Glucosetolerantietesten kunnen leiden tot een van de volgende diagnoses:
- normale respons: van een persoon wordt gezegd dat hij een normale respons heeft wanneer de 2-uurs glucosespiegel 110 mg/dL of lager is.
- verstoorde nuchtere glucose: wanneer een persoon een nuchtere glucose heeft gelijk aan of groter dan 110 en minder dan 126 mg/dL, wordt gezegd dat hij een verstoorde nuchtere glucose heeft. Dit wordt beschouwd als een risicofactor voor toekomstige diabetes en zal waarschijnlijk leiden tot een andere test in de toekomst, maar op zichzelf, maakt niet de diagnose van diabetes.
- verminderde glucosetolerantie: van een persoon wordt gezegd dat hij een verminderde glucosetolerantie heeft wanneer de 2-uurs glucose resultaten van de orale glucosetolerantietest groter zijn dan of gelijk aan 140 maar minder dan 200 mg/dL. Dit wordt ook beschouwd als een risicofactor voor toekomstige diabetes. Er is onlangs discussie geweest over het verlagen van de bovenste waarde tot 180 mg/dL om milde diabetes te diagnosticeren om eerdere interventie en hopelijk preventie van diabetische complicaties mogelijk te maken.

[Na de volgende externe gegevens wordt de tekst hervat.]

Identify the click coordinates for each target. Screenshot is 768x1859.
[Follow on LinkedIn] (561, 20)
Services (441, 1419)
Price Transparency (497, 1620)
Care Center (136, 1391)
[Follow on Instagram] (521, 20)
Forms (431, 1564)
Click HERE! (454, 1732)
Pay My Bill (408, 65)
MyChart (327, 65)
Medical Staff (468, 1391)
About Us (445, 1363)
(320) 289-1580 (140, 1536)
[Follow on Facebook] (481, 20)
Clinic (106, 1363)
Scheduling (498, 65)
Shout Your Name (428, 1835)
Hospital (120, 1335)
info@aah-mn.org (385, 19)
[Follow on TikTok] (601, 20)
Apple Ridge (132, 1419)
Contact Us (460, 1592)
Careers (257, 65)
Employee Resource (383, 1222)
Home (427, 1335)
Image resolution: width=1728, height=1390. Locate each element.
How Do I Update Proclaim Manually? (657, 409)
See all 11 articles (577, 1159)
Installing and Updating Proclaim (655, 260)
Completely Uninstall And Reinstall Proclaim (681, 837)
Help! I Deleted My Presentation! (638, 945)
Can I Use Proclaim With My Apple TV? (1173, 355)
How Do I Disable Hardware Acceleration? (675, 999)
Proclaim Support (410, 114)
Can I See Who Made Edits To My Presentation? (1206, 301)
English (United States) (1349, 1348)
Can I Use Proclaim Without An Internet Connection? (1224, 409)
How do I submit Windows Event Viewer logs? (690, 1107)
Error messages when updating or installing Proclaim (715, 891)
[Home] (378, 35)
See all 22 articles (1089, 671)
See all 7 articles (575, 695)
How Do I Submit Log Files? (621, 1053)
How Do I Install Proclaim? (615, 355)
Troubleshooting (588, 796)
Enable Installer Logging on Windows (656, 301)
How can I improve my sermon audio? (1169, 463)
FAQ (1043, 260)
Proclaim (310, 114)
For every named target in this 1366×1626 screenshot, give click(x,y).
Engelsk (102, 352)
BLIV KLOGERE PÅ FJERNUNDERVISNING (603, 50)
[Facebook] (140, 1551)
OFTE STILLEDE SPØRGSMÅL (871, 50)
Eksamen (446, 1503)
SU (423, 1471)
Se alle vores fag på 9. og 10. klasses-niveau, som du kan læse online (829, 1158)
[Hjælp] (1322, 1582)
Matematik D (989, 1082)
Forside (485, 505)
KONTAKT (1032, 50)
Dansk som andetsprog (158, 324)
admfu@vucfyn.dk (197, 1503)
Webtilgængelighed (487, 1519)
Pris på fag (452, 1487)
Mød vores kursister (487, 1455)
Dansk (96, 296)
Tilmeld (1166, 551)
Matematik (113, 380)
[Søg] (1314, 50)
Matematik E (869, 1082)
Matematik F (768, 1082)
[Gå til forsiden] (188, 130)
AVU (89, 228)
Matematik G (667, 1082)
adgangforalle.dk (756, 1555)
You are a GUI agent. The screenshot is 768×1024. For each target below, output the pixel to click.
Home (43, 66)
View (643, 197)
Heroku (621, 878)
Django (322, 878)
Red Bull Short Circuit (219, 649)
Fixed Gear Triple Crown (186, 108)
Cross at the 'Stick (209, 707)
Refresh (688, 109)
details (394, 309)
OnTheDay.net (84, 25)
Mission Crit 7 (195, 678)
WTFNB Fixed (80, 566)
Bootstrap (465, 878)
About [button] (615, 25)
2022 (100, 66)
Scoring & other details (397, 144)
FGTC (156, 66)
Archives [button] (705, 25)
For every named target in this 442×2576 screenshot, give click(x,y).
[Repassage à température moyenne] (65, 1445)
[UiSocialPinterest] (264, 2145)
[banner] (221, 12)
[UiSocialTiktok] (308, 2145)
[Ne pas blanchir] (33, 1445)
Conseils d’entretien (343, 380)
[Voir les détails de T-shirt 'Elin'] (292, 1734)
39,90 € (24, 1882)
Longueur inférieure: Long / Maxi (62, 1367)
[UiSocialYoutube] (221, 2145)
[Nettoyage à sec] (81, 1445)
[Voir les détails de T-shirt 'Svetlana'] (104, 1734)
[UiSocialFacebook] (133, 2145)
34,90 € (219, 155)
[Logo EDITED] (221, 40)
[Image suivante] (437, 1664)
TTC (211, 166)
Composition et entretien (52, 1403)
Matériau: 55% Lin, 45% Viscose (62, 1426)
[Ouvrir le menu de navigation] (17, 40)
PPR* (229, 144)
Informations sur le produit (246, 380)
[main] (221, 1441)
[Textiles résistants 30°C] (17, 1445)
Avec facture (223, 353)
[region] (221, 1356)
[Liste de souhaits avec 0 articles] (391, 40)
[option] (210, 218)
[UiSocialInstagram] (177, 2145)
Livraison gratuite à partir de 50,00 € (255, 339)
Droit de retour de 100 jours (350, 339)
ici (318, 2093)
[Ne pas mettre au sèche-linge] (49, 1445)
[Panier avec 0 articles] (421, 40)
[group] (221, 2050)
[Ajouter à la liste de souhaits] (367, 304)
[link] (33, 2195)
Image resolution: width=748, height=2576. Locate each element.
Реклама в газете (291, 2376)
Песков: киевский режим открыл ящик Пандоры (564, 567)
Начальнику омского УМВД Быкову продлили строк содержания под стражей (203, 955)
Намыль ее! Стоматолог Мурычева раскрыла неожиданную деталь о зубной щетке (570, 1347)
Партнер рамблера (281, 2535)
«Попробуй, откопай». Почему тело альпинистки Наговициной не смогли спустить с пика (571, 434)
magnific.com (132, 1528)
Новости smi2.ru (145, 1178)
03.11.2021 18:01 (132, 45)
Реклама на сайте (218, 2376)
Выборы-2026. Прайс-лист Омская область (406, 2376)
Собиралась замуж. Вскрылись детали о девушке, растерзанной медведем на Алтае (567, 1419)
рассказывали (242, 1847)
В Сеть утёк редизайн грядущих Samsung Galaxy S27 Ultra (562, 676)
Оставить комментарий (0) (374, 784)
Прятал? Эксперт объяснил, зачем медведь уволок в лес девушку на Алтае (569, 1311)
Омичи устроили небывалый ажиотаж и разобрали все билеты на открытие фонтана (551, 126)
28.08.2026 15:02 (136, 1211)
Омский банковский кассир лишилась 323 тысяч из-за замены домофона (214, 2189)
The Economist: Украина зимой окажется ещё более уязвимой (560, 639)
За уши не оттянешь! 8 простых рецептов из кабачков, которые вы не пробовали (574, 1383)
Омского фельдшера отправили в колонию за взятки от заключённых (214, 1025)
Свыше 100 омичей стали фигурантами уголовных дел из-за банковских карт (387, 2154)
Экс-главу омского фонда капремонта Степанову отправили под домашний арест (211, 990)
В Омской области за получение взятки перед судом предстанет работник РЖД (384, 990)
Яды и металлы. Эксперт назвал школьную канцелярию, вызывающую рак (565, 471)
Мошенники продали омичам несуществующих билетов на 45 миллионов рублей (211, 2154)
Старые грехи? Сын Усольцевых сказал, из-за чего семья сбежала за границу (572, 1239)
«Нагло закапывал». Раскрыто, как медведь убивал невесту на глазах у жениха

- Diabetes: een persoon heeft diabetes wanneer orale glucosetolerantietesten aantonen dat de bloedglucosespiegel na 2 uur gelijk is aan of hoger is dan 200 mg/dL. Dit moet worden bevestigd door een tweede test (één van beide) op een andere dag. Er is onlangs discussie geweest over het verlagen van de bovenste waarde tot 180 mg/dL om meer mensen met milde diabetes te diagnosticeren om eerdere interventie en hopelijk preventie van diabetische complicaties mogelijk te maken.
- zwangerschapsdiabetes: een vrouw heeft zwangerschapsdiabetes wanneer zij zwanger is en heeft 2 van de volgende bijwerkingen: een nuchtere plasmaglucosespiegel van meer dan 105 mg/dL, een glucosespiegel van 1 uur van meer dan 190 mg/dL, een glucosespiegel van 2 uur van meer dan 165 mg/dL of een glucosespiegel van 3 uur van meer dan 145 mg/dL.